• [EXCERPTED RECORDS]:

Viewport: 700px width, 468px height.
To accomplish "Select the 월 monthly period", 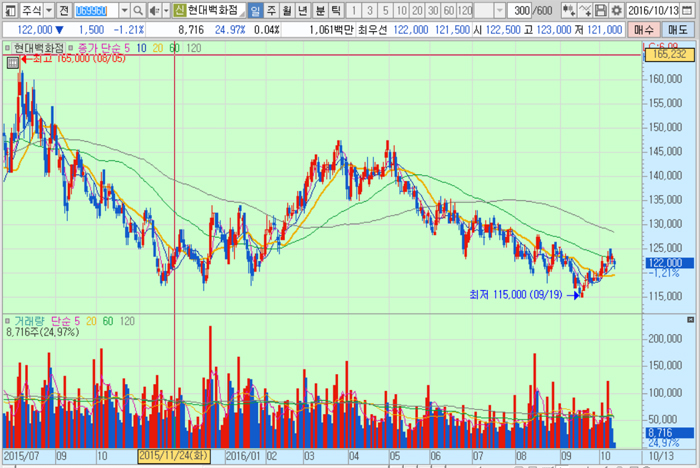I will 287,10.
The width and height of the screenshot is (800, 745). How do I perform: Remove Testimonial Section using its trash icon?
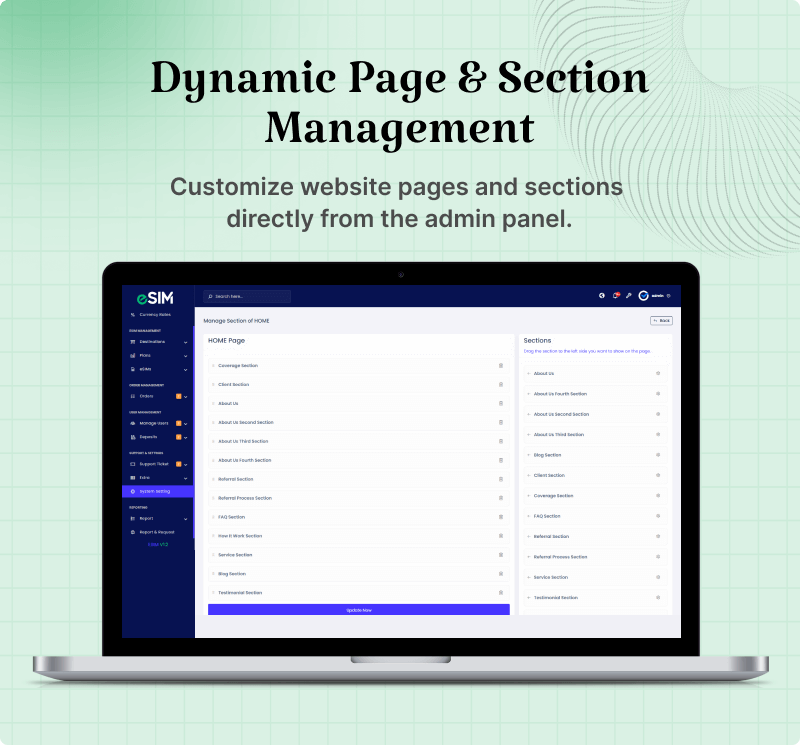coord(501,593)
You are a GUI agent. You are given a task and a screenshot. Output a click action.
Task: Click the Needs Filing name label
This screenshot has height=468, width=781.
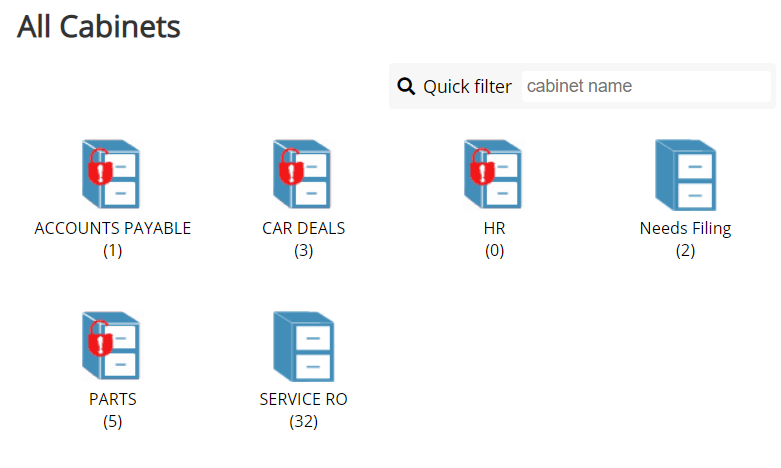pyautogui.click(x=685, y=228)
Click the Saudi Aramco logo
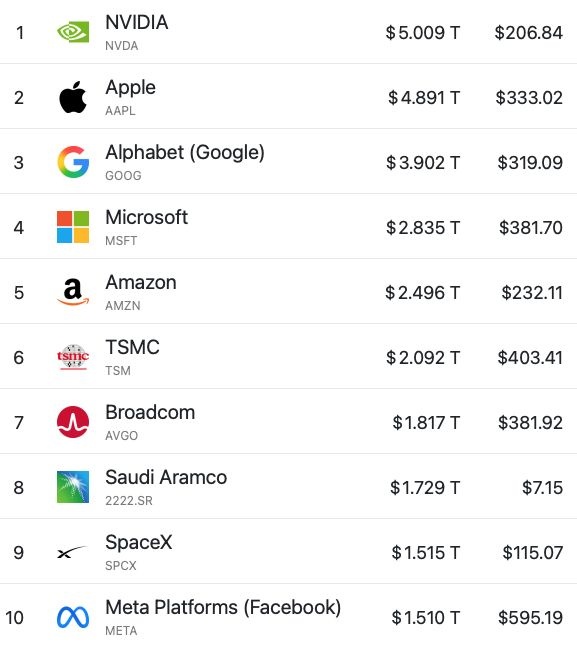 point(73,487)
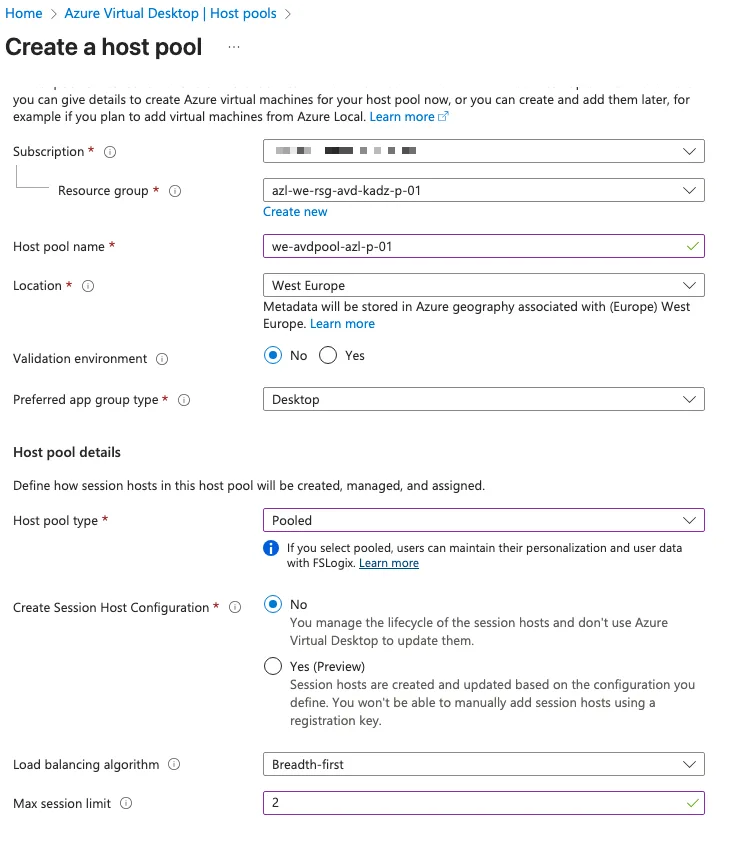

• [TO DO]: Find each line in the listing above that contains the word "width" and copy those lines out in full.

• [REPLY TO THE EXERCISE]:
Viewport: 700px width, 468px height.
The width and height of the screenshot is (800, 745). How do I perform: Remove Testimonial Section using its trash icon?
This screenshot has height=468, width=781.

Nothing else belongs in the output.